Give the lines of these records as a Markdown table with two columns, Row and Line, numbering each line and leaving out blank lines. Leave the pictures out of the answer.
....
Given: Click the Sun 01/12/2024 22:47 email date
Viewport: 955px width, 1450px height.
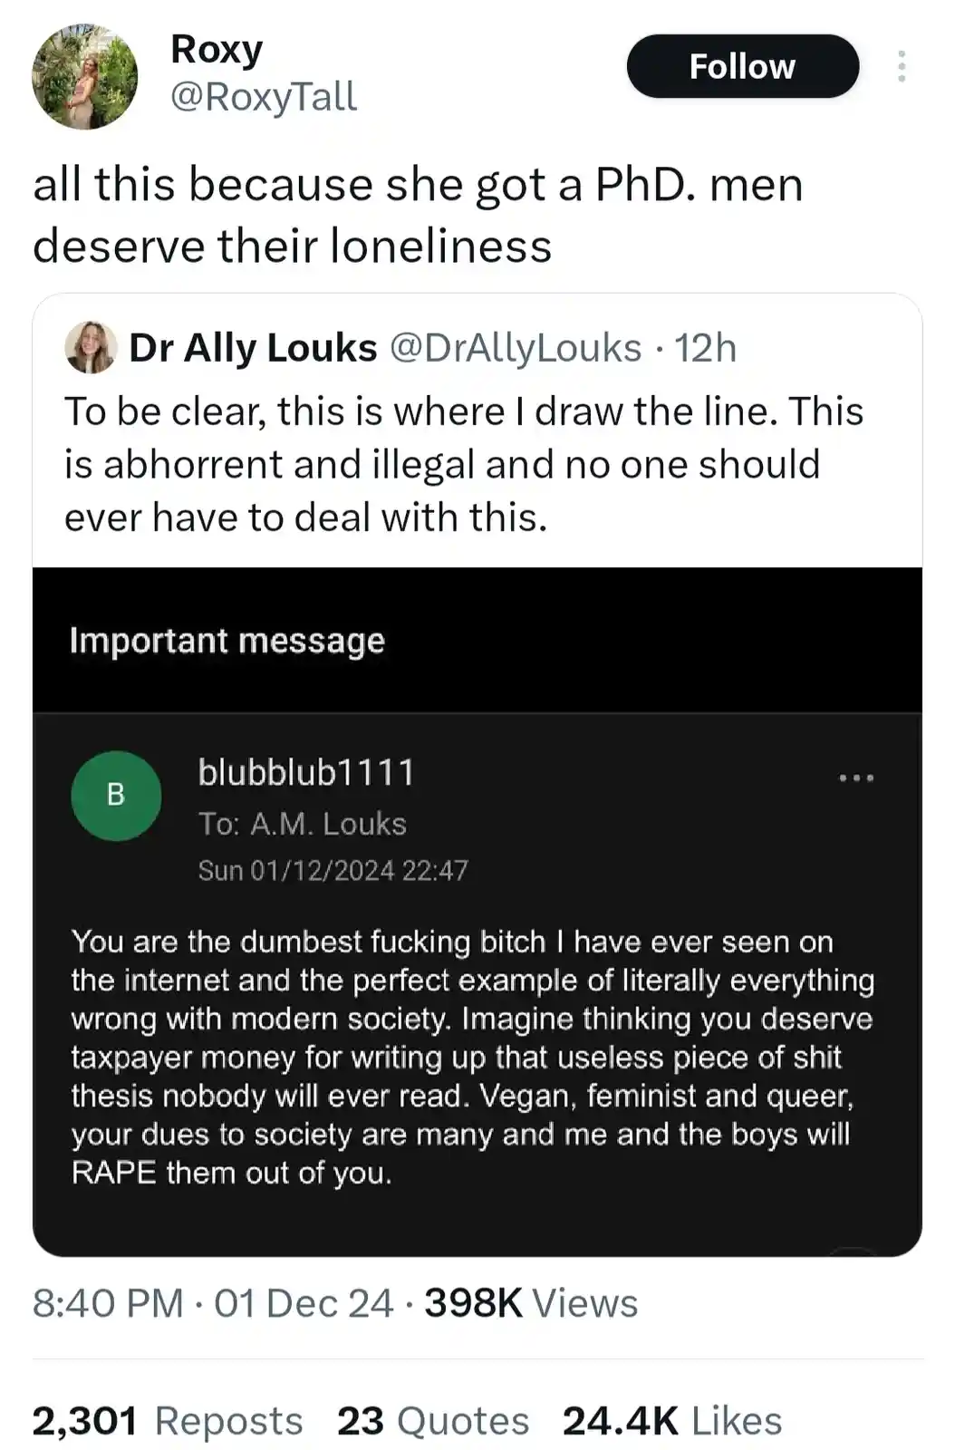Looking at the screenshot, I should (x=333, y=870).
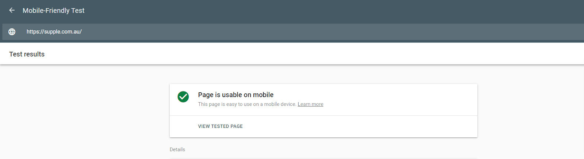Click VIEW TESTED PAGE

pyautogui.click(x=220, y=126)
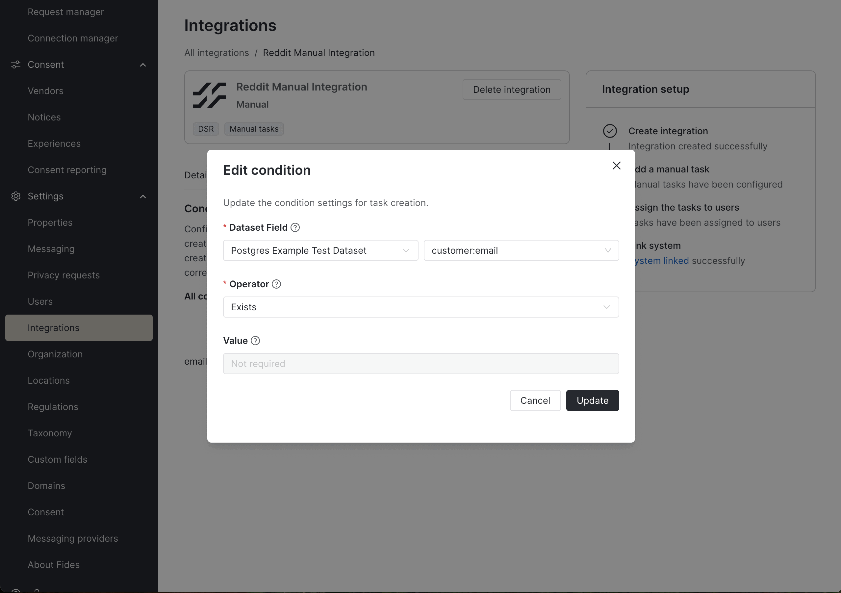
....
Output of the exercise:
| Row | Line |
|---|---|
| 1 | Given: Click the Sun 01/12/2024 22:47 email date |
| 2 | Viewport: 955px width, 1450px height. |
| 3 | Looking at the screenshot, I should (x=333, y=870). |
| 4 | Click VIEW TESTED PAGE |
| 5 | pyautogui.click(x=220, y=126) |